NIXON VS. NIXON: An Emotional Tragedy

By

Pub Date: Feb. 1st, 1976
Publisher: Farrar, Straus & Giroux

Psychohistory is a fledgling discipline, poorly represented in this ""emotional"" biography of the resigned President. Dr. Abrahamsen tries to build a case on the slight evidence available from Nixon's childhood (none given the author by the immediate family) and the massive public record--much of which, we know from Watergate, was intentionally distorted. Like Bruce Mazlish (In Search of Nixon, 1972), he finds certain behavior patterns reflecting early emotional deprivation and an unstable home with strong parental polarities; he also recognizes a passive-aggressive personality with intense oral/anal fixations--patterns shared by millions of people. More specifically he points to Nixon's adolescence, a time of academic success and advancement flanked by the deaths of two brothers, making him fearful for his own health and creating a large source of (unconscious) guilt. Even though some of this is revealing (including a letter to ""Master""--his mother--from her ""faithful dog Richard""), Dr. Abrahamsen's writing is appalling: the prose is flaccid, non sequiturs abound, the few boyhood details are inflated in lieu of more substantial stuff. He overstates some arguments, ignores other leads, and seldom considers the political dimension of Nixon's statements; meanwhile his few original speculations get lost in the shuffle (did Haldeman, knowing Nixon's ways, keep the tapes for his own protection?) and Mrs.
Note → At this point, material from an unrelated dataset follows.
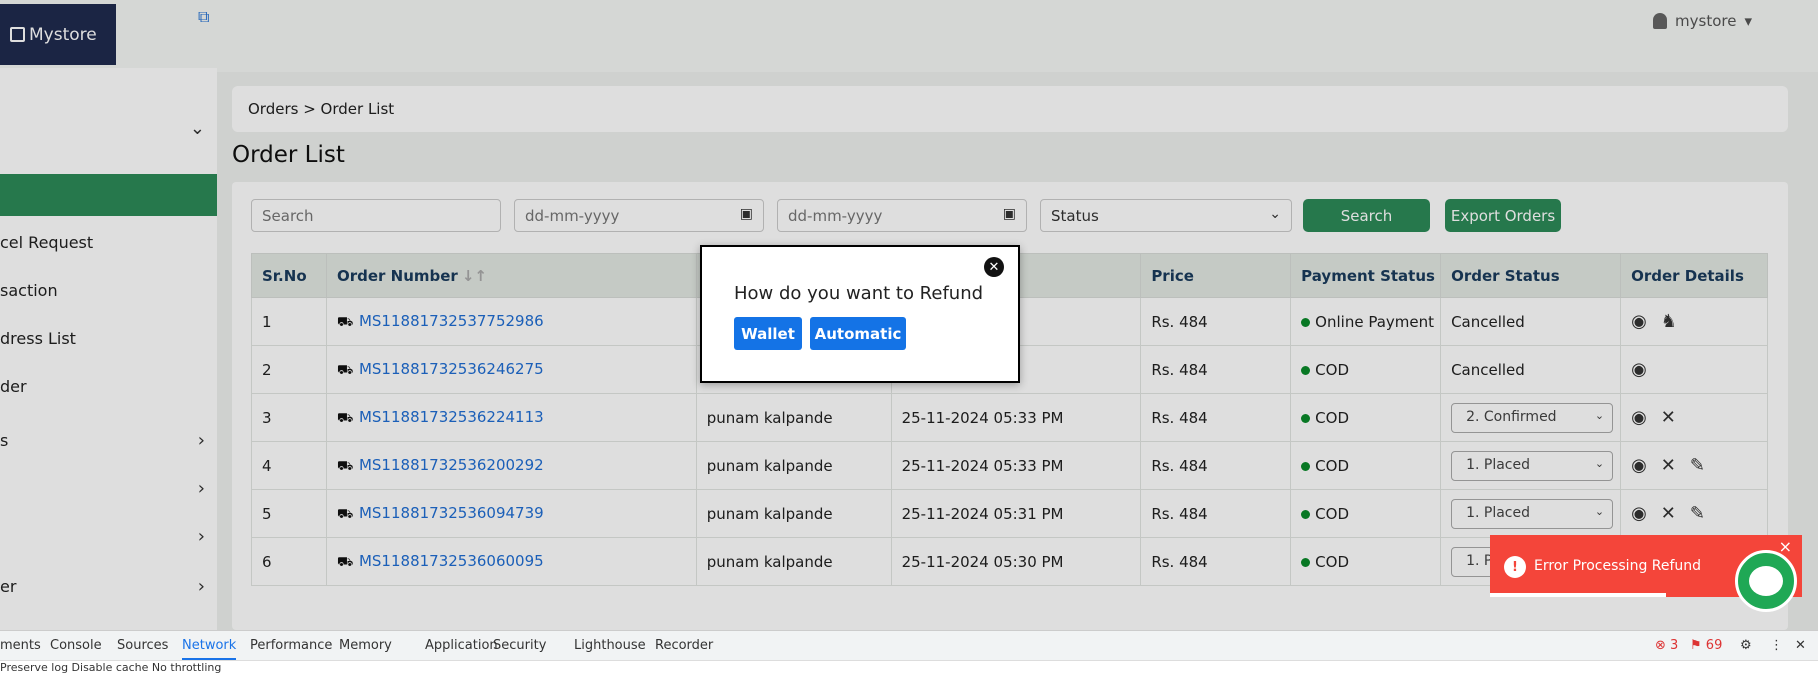  I want to click on toast-progress-bar, so click(1578, 595).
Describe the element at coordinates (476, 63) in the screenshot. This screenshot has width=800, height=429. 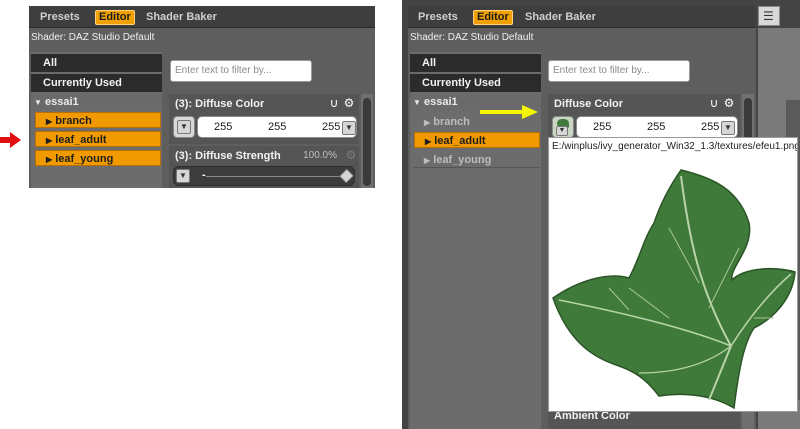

Nixon is dismissed with the usual quota of unflattering remarks. Rarely does he sift through the layers of information; instead of puzzling through alternatives, as Erikson did for Luther, Dr. Abrahamsen has a diagnosis before the lab results are in. Adding little to our knowledge of Nixon and nothing to the development of psychohistory, this is a graceless, tendentious piece of work.